Politics, Aristotle wrote, is the master of the sciences because a city’s rulers determine what citizens study. Study, especially the sort practiced at universities, involves uncertainty and a suspension of final judgment. Study is blissfully free of decision. And politics involves terrifying decisions. The differences between study and politics should persuade Yale not to open a public policy school, which University President Peter Salovey is reportedly considering.
A public policy school tries to teach its students the science of how to amass political power. It does not teach them to govern in the service of one principle and against another. This seems strange given that politics cannot become, say, more conservative and more liberal at the same time. Politics — even moderate politics — is zero sum. This is always true, but is more urgent now that our political options are more extreme. Perhaps a devoted Bill Clinton LAW ’73 supporter and a devoted supporter of George H.W. Bush ’48 did not actually have to disagree on very much. But President Donald Trump’s America and Sen. Cory Booker’s America do not resemble one another — in demographics, policy, public morals and faith, culture and national mission. To endorse one seems to involve rejecting the other.
And so it is strange that a public policy school, which trains its students not just to endorse but also to effect their preferred political world, would not take a position on what constitutes the best political world. Perhaps the University’s commitment to intellectual pluralism would render such an endorsement improper. But absent such a position, the public policy school would aim simply for its own distinction, rather than the improvement of the country. If it restricts itself to imparting efficacious methods, prescinding from the moral questions intrinsic to politics, then its final goal must simply be that its graduates — not the graduates of Harvard’s John F. Kennedy Government School nor those of Princeton’s Woodrow Wilson School of Public and International Affairs — are the ones to hold office. Such a public policy school would seek distinction and honor for itself, but nothing more noble.
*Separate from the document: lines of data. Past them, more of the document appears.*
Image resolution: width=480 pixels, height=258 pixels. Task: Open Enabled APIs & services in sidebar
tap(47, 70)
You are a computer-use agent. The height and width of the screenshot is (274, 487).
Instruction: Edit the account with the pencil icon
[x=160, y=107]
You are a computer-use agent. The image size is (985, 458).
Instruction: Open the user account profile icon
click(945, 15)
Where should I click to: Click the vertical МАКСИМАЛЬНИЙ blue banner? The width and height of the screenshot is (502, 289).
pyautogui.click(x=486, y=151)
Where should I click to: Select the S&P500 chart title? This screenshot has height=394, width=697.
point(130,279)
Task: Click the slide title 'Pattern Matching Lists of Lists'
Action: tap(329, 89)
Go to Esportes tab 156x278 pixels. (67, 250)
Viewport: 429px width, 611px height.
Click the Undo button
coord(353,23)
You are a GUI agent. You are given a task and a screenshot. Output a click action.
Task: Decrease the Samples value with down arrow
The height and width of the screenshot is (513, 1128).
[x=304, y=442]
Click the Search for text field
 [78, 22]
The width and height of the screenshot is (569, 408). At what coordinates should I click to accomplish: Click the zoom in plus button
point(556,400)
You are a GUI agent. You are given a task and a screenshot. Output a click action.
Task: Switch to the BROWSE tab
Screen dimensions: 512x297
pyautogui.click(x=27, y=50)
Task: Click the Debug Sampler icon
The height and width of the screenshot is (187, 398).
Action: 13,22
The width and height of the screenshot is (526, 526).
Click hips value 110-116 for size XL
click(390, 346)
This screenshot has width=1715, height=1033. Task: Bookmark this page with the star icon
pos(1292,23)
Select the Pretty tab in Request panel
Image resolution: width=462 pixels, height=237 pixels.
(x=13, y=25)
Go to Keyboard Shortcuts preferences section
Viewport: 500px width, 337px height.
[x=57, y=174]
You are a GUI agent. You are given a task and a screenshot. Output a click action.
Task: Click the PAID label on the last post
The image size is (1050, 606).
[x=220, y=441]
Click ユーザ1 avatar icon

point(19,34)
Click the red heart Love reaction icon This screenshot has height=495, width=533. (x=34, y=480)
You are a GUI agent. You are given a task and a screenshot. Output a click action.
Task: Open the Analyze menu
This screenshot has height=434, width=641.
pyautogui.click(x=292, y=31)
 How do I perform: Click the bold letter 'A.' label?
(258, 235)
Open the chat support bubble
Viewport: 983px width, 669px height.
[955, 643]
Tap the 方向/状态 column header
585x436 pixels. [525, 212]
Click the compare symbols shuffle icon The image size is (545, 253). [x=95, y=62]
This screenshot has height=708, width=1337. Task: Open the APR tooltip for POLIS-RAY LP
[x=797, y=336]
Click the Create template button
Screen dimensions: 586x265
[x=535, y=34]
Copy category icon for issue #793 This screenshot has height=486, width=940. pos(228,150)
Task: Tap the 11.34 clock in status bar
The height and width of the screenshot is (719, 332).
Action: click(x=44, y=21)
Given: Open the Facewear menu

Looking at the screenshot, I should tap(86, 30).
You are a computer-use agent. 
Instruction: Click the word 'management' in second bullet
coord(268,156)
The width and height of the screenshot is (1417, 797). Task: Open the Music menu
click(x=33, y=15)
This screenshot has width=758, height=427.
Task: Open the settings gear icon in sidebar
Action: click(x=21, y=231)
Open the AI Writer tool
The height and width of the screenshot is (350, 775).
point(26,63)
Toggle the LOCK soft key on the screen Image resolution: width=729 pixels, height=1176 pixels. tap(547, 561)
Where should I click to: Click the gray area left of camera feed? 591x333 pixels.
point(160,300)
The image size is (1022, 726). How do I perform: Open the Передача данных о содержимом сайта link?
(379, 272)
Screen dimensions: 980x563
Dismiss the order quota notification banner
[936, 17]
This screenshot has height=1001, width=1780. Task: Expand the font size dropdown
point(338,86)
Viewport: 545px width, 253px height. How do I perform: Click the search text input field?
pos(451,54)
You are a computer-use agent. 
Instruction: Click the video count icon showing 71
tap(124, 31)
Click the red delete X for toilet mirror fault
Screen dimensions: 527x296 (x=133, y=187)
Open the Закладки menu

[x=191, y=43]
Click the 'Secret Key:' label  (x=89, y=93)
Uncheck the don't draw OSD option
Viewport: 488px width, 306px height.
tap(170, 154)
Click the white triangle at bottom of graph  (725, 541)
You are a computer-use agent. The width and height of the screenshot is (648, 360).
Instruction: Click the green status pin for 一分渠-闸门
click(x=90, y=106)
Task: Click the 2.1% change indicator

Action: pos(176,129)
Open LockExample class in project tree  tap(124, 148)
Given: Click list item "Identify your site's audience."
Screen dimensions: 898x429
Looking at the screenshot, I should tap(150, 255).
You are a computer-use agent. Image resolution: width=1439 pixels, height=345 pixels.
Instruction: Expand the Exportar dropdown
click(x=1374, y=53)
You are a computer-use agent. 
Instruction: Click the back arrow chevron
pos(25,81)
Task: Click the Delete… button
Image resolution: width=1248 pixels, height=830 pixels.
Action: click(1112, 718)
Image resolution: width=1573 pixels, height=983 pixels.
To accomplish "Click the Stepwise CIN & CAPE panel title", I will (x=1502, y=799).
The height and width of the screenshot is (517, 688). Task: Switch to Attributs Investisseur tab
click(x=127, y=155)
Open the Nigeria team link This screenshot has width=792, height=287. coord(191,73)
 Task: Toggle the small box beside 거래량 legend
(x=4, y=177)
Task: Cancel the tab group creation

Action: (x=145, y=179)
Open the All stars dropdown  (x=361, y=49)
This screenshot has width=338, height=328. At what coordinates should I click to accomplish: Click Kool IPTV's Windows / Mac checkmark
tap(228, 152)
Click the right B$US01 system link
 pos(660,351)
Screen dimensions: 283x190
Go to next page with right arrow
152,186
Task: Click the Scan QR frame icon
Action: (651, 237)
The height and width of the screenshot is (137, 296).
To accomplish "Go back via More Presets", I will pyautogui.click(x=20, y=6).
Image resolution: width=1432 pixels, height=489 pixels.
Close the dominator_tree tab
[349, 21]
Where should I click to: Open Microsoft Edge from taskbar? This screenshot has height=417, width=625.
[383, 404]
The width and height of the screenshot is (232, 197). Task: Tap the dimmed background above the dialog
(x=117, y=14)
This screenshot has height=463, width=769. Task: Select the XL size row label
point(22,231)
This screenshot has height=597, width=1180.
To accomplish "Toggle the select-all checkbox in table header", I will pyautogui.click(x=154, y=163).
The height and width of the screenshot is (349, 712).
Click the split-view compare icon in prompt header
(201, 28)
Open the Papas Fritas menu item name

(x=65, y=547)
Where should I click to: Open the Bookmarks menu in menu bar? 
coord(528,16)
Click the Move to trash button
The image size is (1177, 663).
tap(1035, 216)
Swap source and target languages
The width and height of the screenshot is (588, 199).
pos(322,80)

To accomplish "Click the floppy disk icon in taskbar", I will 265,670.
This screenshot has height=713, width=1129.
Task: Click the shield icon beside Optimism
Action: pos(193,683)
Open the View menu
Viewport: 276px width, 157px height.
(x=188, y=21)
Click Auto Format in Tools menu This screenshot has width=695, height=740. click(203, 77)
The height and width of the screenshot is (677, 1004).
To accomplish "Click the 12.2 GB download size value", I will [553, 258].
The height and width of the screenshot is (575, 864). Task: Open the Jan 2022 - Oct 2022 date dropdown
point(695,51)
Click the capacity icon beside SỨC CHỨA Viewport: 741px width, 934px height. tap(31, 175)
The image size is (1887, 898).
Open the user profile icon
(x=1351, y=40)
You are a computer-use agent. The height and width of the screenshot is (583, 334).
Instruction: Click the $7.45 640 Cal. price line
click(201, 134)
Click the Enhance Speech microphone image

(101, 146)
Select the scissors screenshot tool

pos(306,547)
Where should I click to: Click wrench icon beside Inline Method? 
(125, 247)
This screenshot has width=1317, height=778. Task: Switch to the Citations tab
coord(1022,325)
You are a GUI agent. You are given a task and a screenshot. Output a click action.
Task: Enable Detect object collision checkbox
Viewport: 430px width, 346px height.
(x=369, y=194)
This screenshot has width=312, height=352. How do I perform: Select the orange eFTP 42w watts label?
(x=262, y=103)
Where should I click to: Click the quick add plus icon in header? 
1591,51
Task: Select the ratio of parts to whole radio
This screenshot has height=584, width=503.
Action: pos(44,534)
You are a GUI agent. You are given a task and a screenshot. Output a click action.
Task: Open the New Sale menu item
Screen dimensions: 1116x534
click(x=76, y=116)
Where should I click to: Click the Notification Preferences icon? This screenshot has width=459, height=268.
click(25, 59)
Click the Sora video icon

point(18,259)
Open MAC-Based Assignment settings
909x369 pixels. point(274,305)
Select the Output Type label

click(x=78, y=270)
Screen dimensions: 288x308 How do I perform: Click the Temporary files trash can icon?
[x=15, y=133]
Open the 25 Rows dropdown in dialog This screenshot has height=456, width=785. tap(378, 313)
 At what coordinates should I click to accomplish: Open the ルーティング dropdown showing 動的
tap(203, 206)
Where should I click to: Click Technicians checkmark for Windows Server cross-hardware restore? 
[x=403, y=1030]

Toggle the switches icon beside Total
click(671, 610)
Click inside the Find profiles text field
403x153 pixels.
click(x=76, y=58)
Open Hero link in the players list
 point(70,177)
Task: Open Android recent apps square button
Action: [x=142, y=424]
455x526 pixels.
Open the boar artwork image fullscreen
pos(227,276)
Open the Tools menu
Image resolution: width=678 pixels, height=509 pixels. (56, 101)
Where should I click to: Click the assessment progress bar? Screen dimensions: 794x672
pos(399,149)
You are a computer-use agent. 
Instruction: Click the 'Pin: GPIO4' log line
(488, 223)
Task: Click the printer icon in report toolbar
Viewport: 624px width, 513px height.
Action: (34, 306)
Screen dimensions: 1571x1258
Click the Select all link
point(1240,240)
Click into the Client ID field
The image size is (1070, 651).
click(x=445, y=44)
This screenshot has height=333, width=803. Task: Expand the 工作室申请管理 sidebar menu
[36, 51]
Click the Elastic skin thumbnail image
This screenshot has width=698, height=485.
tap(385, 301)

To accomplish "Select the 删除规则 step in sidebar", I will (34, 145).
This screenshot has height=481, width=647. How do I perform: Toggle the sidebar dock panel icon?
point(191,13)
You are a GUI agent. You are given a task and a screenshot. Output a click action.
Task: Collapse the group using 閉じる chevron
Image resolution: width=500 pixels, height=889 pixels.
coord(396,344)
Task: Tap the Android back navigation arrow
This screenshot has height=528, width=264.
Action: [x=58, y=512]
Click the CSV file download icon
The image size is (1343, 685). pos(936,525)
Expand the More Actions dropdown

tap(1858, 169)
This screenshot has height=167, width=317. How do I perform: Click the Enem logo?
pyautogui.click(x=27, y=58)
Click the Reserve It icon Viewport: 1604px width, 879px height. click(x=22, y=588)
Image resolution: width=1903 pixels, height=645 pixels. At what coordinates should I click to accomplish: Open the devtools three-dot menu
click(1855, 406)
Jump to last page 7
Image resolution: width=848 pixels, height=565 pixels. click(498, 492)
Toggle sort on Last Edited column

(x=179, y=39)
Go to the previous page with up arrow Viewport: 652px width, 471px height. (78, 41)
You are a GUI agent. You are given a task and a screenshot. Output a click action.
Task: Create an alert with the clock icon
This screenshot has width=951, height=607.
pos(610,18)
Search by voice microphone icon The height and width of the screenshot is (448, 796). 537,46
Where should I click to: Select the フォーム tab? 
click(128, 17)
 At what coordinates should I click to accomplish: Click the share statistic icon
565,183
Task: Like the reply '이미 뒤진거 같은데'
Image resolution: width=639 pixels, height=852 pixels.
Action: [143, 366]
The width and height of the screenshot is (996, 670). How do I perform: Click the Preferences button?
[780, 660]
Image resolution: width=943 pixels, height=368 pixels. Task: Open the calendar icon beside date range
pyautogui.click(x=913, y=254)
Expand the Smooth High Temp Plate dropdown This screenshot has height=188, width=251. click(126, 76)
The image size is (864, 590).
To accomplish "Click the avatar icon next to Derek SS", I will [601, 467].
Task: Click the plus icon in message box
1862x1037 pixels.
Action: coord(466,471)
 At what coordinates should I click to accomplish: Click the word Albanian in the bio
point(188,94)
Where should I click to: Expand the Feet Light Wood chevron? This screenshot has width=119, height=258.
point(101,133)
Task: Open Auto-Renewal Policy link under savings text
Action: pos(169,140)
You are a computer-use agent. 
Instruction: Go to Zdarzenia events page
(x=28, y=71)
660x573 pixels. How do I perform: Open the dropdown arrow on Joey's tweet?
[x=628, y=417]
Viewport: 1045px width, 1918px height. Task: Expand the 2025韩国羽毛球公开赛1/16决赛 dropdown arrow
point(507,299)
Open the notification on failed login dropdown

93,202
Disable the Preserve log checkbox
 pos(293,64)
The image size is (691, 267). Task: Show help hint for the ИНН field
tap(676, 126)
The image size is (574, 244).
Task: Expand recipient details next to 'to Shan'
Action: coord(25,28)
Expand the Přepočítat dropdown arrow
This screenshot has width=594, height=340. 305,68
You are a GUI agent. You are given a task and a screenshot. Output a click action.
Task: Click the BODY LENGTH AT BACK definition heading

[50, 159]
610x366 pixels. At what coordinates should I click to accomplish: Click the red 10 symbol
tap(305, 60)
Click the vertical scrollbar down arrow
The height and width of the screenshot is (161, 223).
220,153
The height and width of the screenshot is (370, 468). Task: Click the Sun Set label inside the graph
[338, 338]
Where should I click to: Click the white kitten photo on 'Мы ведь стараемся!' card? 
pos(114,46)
Just imposing the Yale name on the world or wagging our bulldoggish tail into history earns headlines and even donations. Achievement is either commendable or contemptible depending on whether it is virtuous or vicious. It would be irresponsible for Yale to equip its students to wield power unless it attempts a meaningful answer to the question of how to use it well.
It is not so simple for Yale to take a position because a principal discussion at any university concerns what it means to act well and to do good — in private life and in public life. It is not necessarily wrong to endorse a view in the public policy school that is just one controversial view in the Philosophy Department. All people, philosophers included, have to act in service of principles they endorse only reluctantly or tentatively. But the price of action — which we all pay — is to endorse a principle, and therefore to reject others. Total humility and liberality, two of the constitutive virtues of inquiry, exist in the purely contemplative mind and, to some degree, in the University as well. Those are the two homes of real freedom, in which inquiry needn’t be suspended or impaired by the vulgar necessities of life.
Political necessities are perhaps the most oppressive sort. Politicians respond to the diverse demands of coalitions, as well as the principles of their consciences. And principles, by the way, do not vote. So it is always easier to acquiesce to the majority, and to ignore the dissenter — or to name her an enemy. In inquiry, the dissenter is the indispensable participant. Politics loves orthodoxy and consensus: A sharp mind is faithful to the truth alone, friends be damned.
Yale sometimes has to participate in politics to defend its central principles. But to do any more is to offer answers to questions that the University’s central mission — honest and unceasing inquiry — says must always remain open questions. There is no need to invite such cognitive dissonance to a refuge of thought in a conflicted society.